§ **Objective**:
Render the listing as a Markdown table with the columns "Row" and "Line", starting at the line that contains "You are a computer-use" and continuing through the end of the listing. Number each line, skip blank lines, and omit the pictures.

[Start Material for this task]

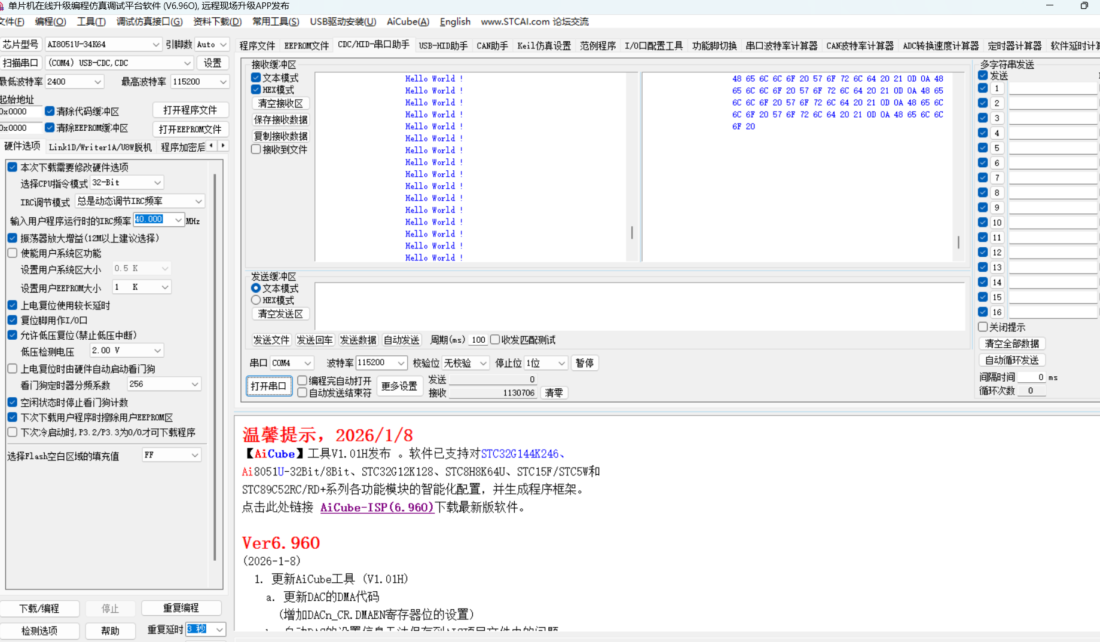Select HEX模式 radio for the send buffer
Image resolution: width=1100 pixels, height=642 pixels.
(x=256, y=300)
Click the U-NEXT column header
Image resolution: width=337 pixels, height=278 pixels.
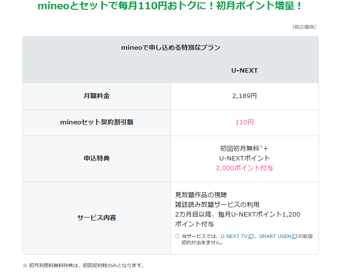pyautogui.click(x=244, y=70)
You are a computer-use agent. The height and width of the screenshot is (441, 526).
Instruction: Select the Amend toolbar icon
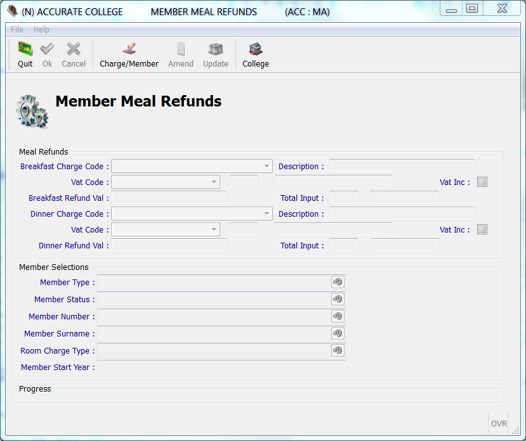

[End Material for this task]

§ **The output**:
| Row | Line |
|---|---|
| 1 | You are a computer-use agent. The height and width of the screenshot is (441, 526). |
| 2 | Instruction: Select the Amend toolbar icon |